### CHALLENGES
a. In the news article about Mealshare, how much money goes to a food program each time a Mealshare menu item is sold?
b. Continue the news article about Mealshare from the point where it stops.

A thin-crust pizza, smoothie, waffles and Caesar salad may not be the first dishes you’d expect at a local soup kitchen, but they are about to be spun into gold for the Our Place Society in Victoria by a new company with local roots.

Mealshare, which launched earlier this year with programs in Edmonton, Calgary and Vancouver, will celebrate a homecoming next week when it launches its Victoria program to benefit Our Place’s busy kitchen.

“We are really excited about launching here. It’s the West Coast, so people are really in line with our initiative and focus,” said Derek Juno, one of the three partners in Mealshare.

The idea behind Mealshare is to buy one meal and to give another meal away.

By purchasing a menu item with the Mealshare logo from a partner restaurant, a diner has basically paid for a meal for someone less fortunate at a local soup kitchen.

“We wanted to make this as easy as possible. We have made giving extremely easy — you don’t have to do anything other than pick a meal and enjoy it,” said Juno. “It allows you to align your values socially with what you do anyway, dine out.”

Juno and co-founder Andrew Hall are both University of Victoria commerce graduates and are based in Victoria. Co-founder Jeremy Bryant is based in Edmonton and is responsible for development in Alberta.

The trio have become brokers for the less-fortunate who rely on soup kitchens. Mealshare has established a growing network of partner restaurants who designate a few items on their menu as Mealshare offerings and the sale of each item means $1 will go to a local and international food program.

“There’s no extra charge to customers, so if they can’t decide on a meal, they might as well pick the Mealshare meal as that provides a meal to someone else as well,” said Juno. “I think people can really understand that idea of one-to-one, it’s really tangible.

(Stored items)
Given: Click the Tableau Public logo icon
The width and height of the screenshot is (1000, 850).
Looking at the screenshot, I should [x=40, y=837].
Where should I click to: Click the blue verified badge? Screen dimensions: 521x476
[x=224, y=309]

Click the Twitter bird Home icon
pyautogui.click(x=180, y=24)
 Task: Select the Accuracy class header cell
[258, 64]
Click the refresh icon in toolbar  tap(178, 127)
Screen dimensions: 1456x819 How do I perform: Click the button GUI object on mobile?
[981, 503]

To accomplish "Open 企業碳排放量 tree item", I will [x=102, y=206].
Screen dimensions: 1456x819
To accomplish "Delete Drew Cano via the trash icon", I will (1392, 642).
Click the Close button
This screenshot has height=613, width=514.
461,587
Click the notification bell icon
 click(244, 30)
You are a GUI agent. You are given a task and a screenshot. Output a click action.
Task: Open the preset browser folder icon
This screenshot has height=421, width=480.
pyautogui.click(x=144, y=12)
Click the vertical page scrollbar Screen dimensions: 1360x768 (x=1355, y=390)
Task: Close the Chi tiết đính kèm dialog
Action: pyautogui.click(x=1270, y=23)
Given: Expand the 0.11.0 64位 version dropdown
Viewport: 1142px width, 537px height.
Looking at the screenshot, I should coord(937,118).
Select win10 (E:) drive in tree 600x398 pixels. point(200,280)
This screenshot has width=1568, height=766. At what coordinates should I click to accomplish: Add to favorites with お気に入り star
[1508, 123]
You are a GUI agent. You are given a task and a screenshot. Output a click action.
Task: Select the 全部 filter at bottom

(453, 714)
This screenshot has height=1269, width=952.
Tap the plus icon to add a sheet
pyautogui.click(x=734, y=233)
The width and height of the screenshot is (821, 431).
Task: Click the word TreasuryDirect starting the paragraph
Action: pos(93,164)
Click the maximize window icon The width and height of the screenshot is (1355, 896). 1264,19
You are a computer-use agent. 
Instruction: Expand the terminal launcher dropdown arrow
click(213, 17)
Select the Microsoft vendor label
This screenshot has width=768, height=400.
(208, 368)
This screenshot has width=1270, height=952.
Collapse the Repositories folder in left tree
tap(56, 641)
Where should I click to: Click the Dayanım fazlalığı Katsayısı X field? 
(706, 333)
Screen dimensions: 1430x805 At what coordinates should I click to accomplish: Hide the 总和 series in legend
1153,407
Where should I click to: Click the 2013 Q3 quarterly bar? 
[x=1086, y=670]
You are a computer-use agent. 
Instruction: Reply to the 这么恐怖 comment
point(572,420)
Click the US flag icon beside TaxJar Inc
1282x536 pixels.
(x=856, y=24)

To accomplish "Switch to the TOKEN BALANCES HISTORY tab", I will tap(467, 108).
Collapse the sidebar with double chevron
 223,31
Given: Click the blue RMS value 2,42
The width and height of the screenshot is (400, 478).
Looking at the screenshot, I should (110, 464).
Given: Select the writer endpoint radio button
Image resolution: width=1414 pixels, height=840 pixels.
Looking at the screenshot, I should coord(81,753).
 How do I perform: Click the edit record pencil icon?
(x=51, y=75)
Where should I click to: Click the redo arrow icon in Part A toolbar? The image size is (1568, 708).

### RESULTS OF THE EXERCISE
a. $1 goes to a local and international food program for each Mealshare item sold.

b.
“The [giving] is built into the price and customers can decide if they want to buy it or not.”

Juno said it’s also easy for restaurants as all they have to do is pick a few items from the menu and tweak the point-of-sale to track the donations. “Most restaurants want to give back, do something philanthropic,” he said. “This is easy, just pick the items and we do the rest.”

Steve Jackson, co-owner of Lido Bistro, one of the four Victoria restaurants who are taking part in the program — the others are Zambri’s, Canoe Brewpub and West Coast Waffles — said the program is ideal.

“I thought it was really cool how they can turn a buck into a meal,” Jackson said. “From our perspective, it’s kind of a no-brainer. It doesn’t cost much. It’s a feel-good thing and, for the people dining, it means they are giving back as well.

“What the heck, everyone wants to feel good and to help people out.”

From the dollars collected each month by Mealshare, a small percentage covers company costs and, in Victoria, the balance is split between Our Place and the Children’s Hunger Fund.

Juno and his partners are not taking salaries and consider their volunteering as “skin in the game” and a signal they intend to be around to see the program grow.

“It’s exciting and our [charity] partners are excited. If we get big, then they get big and can provide more meals,” said Juno. “If we can provide meals for them then they can do education, job acquisition and focus on other important stuff apart from basics of meals.”

For Rhiannon Porcellato, manager of fund development for Our Place Society, Mealshare could be a massive help to the organization that provides as many as 1,500 meals a day on a very tight budget.

“It’s absolutely fabulous and innovative,” she said. “It certainly helps us as our budget is extremely tight. Even a small amount makes a tremendous difference for us.”

Porcellato said Our Place can make a meal for between $1.10 and $1.50. “Even if we start at $100 [from Mealshare] a month, the impact will be huge,” she said, noting demand for their services continues to climb as they see more of the working poor and seniors trying to stretch their budgets.

Juno said the potential for the program is massive, noting there are eight million Canadians who dine out each day. The immediate goal is to sign up 25 restaurants, at which point the partners expect to be able to draw salaries.

When the four Victoria restaurants are added to the mix, there will be 13 in total.

To date the Mealshare program in  total has donated nearly 7,000 meals.